Pidamos al Niño Dios que nos conceda esa fe gigante que tuvieron los Magos, para que como ellos sigamos la estrella, con «la convicción de que ni el desierto, ni las tempestades, ni la tranquilidad de los oasis nos impedirán llegar a la meta del Belén eterno: la vida definitiva con Dios» (San Josemaría Escrivá).
El Niño que, en su nacimiento, ha permanecido escondido en un rincón de la tierra, hoy es mostrado al mundo, es ofrecido a todos nosotros, para que lo descubramos y nos gocemos en Él. Desde aquella primera Epifanía, cada uno le podemos contemplar, adorar, amar: nos pertenece.

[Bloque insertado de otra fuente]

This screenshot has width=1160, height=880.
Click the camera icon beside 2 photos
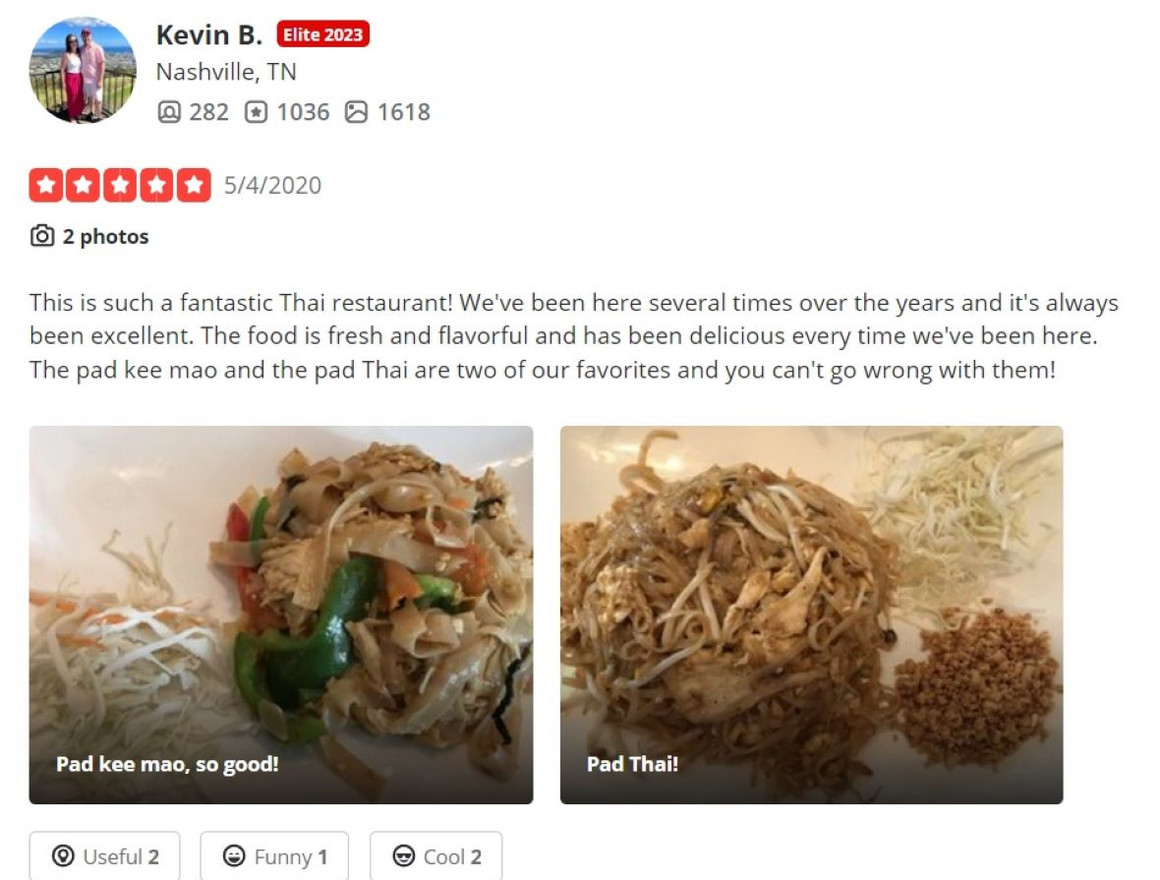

La invitación de Cristo para que le busquemos, le descubramos y vivamos con Él, no nos llegará a través del fulgor de una estrella visible a nuestros ojos. Su llamada vendrá en cualquier acontecimiento, triste o alegre, que mueva nuestro interés, nuestra curiosidad; algo que nos haga entender que no debemos encerrarnos en nosotros mismos, que debemos abrir nuestro corazón a las necesidades de los demás; que no podemos contentarnos con lo que ya hemos alcanzado, que nos empuja a buscar, a preguntarnos un nuevo porqué de las cosas. Será una invitación a poner en marcha nuestro espíritu, porque también nosotros hemos de hacer ese «viaje de fe, de esperanza y de caridad» que vivieron los reyes magos.
Para encontrar a Cristo no basta ver la «estrella»; hay que seguirla: «Mientras los Magos estaban en Persia, no veían sino una estrella; pero cuando abandonaron su patria vieron al mismo sol de justicia» (San Juan Crisóstomo).
Cristo está allí en Belén, y los Magos, después de un viaje largo, no libre de obstáculos, llegaron a un lugar pobre, desprovisto de comodidades, en el que vivía una familia joven con un niño recién nacido. Adoraron al Niño, y le ofrecieron oro, incienso y mirra; la inteligencia, en un acto de fe; la ilusión, el deseo, en un acto de esperanza, de adoración; la voluntad, en un acto de caridad.
Pidamos a la Virgen Santísima que tenga la alegría de mostrarnos en sus brazos al Niño Jesús como hizo con los pastores y los magos, y nos enseñe a recibirlo, a acogerlo, a amarlo con la pureza, humildad y devoción con que Ella lo recibió.